Health & Exercise

Runners pls come in.. (LONG)

A little history: I used to run about 10 miles at a 9 to 10 min/mile pace but I got there by cross training for a triathlon. At that time I was carrying a good 20 extra pounds. I basically quit running a few years ago and then picked it back up when just before I got my BFP. I started spotting and my OB insisted I quit. I started up again when my baby was 5 weeks old. I was doing great - then I tweaked my knee. I haven't run since Maddie was about 4 or 5 months old. I am now at least 50 pounds overweight and am giving it another try. I am back up to 3 miles, but at a gruelingly slow pace. I have been running on a track for added squishy-ness for the sake of my knees.

I am looking for advice on how to continue my training. I added speed training onto my workouts and am just doing 100's as fast as I can, then I walk the track and repeat. I do about 6 to 8 of them.

Currently I am running every other day. I was thinking of continuing the speed training, adding a tempo run (I am not sure how long/what pace), then a slow (i.e. normal) 3 miler and possibly a slightly longer run.
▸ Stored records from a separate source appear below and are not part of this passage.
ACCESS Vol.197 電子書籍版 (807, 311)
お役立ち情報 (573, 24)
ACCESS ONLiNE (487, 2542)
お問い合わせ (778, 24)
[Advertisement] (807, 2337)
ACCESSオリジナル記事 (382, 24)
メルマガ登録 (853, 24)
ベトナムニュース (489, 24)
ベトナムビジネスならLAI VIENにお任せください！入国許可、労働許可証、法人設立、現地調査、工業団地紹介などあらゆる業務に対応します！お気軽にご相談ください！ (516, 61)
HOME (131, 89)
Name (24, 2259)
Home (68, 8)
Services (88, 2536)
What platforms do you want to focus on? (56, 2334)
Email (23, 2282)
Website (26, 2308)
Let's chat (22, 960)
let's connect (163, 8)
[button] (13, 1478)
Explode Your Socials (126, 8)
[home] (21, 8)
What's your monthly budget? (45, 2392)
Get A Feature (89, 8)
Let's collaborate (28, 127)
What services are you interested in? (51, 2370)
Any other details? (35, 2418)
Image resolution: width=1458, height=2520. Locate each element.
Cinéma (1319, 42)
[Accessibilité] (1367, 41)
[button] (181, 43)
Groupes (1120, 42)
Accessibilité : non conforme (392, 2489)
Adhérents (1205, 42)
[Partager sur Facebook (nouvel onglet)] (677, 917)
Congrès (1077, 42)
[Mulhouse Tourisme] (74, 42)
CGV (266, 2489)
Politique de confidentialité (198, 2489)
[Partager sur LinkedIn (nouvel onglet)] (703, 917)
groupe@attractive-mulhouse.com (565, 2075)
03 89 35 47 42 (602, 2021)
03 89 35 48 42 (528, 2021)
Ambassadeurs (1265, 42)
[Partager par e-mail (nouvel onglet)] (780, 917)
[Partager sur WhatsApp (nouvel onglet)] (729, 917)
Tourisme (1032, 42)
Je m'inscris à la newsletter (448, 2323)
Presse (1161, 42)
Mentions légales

I would really like to be able to get at least back to where I was. Does the training schedule above look reasonable, but like it will get results? Is this enough, but not too much rest? Any advice is appreciated.

TIA

ETA*  The 3 miles is a steady slow run, with no stopping. I used the C25K to build. the only modification I made was that I didn't use "weeks" as much we just ran "every other day", so we built a littler quicker.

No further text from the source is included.